**Text section**
________

* [Patch, libstdc++/77356] Support escape in regex bracket expression
@ 2016-08-24 7:18 Tim Shen
2016-08-24 8:41 ` Jonathan Wakely
0 siblings, 1 reply; 5+ messages in thread
From: Tim Shen @ 2016-08-24 7:18 UTC (permalink / raw)
To: libstdc++, gcc-patches
[-- Attachment #1: Type: text/plain, Size: 279 bytes --]
I didn't realized that we can actually escape a dash inside bracket
expression: R"([\-])", in which case the dash should be treated
literally.
Tell me if you feel like we need more documentations. :P
Bootstrapped and tested on x86_64-linux-gnu.
Thanks!
--
Regards,
Tim Shen
[-- Attachment #2: a.diff --]
[-- Type: text/plain, Size: 7281 bytes --]
commit 404a69b17f7fddc9856e9664e304f122601f212f
Author: Tim Shen <timshen@google.com>
Date: Wed Aug 24 00:06:54 2016 -0700
2016-08-25 Tim Shen <timshen@google.com>
PR libstdc++/77356
* include/bits/regex_compiler.tcc(_M_insert_bracket_matcher,
_M_expression_term): Modify to support dash literal.
* include/bits/regex_scanner.h: Add dash as a token type to make
a different from the mandated dash literal by escaping.
* include/bits/regex_scanner.tcc(_M_scan_in_bracket): Emit dash
token in bracket expression parsing.
* testsuite/28_regex/regression.cc: Add new testcase.
diff --git a/libstdc++-v3/include/bits/regex_compiler.tcc b/libstdc++-v3/include/bits/regex_compiler.tcc
index ff69e16..3ffa170 100644
--- a/libstdc++-v3/include/bits/regex_compiler.tcc
+++ b/libstdc++-v3/include/bits/regex_compiler.tcc
@@ -426,13 +426,21 @@ _GLIBCXX_BEGIN_NAMESPACE_VERSION
pair<bool, _CharT> __last_char; // Optional<_CharT>
__last_char.first = false;
if (!(_M_flags & regex_constants::ECMAScript))
- if (_M_try_char())
- {
- __matcher._M_add_char(_M_value[0]);
- __last_char.first = true;
- __last_char.second = _M_value[0];
- }
+ {
+ if (_M_try_char())
+ {
+ __last_char.first = true;
+ __last_char.second = _M_value[0];
+ }
+ else if (_M_match_token(_ScannerT::_S_token_bracket_dash))

________

**Records provided**

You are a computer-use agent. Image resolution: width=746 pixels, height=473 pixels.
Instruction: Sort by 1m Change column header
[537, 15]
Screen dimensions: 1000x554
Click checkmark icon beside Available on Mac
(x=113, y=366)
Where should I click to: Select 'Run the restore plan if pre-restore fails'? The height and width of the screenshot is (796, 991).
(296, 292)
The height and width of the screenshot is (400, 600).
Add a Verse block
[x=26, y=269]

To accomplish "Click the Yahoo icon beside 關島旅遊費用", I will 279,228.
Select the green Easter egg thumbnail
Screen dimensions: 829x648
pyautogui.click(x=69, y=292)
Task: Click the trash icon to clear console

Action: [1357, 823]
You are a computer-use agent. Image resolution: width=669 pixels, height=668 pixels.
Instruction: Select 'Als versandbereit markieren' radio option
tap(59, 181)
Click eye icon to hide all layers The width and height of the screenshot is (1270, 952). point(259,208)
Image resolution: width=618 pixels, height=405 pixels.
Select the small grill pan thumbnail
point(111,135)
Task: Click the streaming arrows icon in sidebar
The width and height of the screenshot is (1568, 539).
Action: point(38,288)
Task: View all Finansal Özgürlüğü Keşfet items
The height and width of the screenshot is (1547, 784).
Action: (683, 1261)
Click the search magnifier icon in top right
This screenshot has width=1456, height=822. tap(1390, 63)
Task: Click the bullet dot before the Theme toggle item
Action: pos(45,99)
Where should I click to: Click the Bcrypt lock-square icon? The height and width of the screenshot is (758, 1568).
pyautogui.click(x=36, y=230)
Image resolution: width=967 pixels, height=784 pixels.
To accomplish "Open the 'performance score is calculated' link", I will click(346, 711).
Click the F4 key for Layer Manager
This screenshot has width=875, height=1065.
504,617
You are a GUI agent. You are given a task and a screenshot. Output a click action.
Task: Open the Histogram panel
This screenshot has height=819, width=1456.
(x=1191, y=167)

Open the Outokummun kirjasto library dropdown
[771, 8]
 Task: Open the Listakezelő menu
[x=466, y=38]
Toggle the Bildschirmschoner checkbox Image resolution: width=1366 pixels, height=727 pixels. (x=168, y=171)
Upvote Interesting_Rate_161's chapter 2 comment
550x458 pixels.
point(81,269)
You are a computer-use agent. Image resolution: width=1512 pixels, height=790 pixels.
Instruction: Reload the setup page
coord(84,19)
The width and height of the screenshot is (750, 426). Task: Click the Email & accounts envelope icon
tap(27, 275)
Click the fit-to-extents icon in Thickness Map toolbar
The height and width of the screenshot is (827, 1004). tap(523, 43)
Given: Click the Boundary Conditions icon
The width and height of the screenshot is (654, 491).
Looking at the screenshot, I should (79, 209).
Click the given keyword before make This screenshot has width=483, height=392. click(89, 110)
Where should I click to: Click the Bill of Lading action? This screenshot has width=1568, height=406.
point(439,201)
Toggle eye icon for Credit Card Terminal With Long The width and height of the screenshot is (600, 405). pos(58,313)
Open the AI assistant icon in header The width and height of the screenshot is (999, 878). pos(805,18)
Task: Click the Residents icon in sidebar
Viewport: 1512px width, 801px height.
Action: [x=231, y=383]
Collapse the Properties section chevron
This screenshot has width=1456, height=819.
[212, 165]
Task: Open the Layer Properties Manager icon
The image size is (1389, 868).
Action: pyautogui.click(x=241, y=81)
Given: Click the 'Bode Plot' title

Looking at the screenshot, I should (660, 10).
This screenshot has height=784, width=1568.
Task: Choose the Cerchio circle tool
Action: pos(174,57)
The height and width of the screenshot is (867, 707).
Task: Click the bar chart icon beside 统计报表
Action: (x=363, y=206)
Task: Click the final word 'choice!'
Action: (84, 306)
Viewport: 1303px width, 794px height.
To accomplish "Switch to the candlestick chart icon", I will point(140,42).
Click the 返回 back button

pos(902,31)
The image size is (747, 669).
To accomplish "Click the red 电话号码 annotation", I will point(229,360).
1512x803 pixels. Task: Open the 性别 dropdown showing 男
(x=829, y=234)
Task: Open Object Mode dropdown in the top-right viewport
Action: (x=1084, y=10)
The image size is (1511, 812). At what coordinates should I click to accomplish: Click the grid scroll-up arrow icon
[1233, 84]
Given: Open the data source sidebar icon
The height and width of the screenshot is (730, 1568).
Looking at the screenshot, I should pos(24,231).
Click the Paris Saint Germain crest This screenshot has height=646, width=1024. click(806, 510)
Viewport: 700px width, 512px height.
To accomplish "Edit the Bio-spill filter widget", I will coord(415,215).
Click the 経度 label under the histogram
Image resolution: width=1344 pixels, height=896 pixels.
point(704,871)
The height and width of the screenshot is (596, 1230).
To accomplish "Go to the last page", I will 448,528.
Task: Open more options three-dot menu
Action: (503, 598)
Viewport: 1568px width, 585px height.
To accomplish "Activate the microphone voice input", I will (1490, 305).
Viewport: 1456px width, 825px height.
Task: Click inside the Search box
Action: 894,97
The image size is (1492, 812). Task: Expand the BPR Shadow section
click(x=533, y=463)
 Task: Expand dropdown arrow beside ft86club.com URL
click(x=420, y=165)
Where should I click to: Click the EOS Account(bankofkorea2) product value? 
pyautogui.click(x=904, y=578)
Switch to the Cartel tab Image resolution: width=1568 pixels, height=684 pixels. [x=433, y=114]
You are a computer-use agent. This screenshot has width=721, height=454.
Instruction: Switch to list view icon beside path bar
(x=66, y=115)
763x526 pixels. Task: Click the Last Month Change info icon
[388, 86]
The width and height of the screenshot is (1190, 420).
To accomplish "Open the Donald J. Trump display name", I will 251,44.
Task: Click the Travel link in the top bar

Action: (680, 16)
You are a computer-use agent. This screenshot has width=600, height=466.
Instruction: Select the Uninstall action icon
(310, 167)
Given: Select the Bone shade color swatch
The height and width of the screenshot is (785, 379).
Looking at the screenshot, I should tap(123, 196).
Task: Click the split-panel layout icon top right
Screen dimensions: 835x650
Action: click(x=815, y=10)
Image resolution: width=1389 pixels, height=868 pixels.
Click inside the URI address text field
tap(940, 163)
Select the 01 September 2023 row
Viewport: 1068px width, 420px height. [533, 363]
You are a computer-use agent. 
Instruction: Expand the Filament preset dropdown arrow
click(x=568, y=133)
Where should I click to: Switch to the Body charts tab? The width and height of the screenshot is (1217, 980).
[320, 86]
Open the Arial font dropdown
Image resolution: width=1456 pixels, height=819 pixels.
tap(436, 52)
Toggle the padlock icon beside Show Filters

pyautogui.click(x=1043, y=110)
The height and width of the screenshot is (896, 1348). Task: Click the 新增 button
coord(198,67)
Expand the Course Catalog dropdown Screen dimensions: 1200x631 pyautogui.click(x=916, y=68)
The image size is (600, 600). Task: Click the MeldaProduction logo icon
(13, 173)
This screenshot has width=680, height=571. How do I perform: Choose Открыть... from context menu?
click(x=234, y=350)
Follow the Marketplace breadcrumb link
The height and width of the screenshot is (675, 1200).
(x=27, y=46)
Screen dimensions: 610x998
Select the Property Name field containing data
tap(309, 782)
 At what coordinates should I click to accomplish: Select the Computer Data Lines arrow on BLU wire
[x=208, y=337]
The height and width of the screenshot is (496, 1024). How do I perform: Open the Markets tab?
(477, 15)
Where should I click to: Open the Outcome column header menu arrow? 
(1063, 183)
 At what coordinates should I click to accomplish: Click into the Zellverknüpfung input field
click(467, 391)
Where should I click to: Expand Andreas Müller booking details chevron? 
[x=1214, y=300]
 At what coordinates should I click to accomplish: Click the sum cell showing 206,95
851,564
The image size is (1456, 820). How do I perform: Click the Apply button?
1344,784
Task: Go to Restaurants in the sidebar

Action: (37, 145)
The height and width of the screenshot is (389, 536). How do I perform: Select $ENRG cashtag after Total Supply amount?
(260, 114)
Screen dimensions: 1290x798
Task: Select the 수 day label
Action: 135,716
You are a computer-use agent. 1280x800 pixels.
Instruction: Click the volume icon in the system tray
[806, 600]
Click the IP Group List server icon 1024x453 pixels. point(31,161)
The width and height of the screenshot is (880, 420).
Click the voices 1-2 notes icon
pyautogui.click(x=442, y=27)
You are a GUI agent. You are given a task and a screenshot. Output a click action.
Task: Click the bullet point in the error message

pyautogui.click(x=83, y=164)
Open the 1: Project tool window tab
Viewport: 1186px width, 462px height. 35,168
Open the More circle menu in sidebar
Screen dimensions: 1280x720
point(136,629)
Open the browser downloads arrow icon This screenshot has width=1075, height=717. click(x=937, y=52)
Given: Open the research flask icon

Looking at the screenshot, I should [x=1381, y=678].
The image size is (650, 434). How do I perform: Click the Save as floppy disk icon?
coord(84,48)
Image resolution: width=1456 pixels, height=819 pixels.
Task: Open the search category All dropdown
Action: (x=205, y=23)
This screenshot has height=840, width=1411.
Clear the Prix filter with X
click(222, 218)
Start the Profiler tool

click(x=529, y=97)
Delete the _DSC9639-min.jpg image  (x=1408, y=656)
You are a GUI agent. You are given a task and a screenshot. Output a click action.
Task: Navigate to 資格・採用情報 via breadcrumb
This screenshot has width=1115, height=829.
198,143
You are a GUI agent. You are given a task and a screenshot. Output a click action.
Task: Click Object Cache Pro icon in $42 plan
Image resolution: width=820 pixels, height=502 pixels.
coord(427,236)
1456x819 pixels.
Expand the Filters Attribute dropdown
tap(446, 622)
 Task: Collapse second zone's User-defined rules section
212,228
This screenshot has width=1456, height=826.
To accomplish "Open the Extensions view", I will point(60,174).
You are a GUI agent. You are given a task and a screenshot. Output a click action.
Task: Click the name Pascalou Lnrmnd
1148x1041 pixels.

________

**Exercise goal**
Please list every file path given in the starred changelog lines of the patch email above.

**Answer for the task**
- include/bits/regex_compiler.tcc
- include/bits/regex_scanner.h
- include/bits/regex_scanner.tcc
- testsuite/28_regex/regression.cc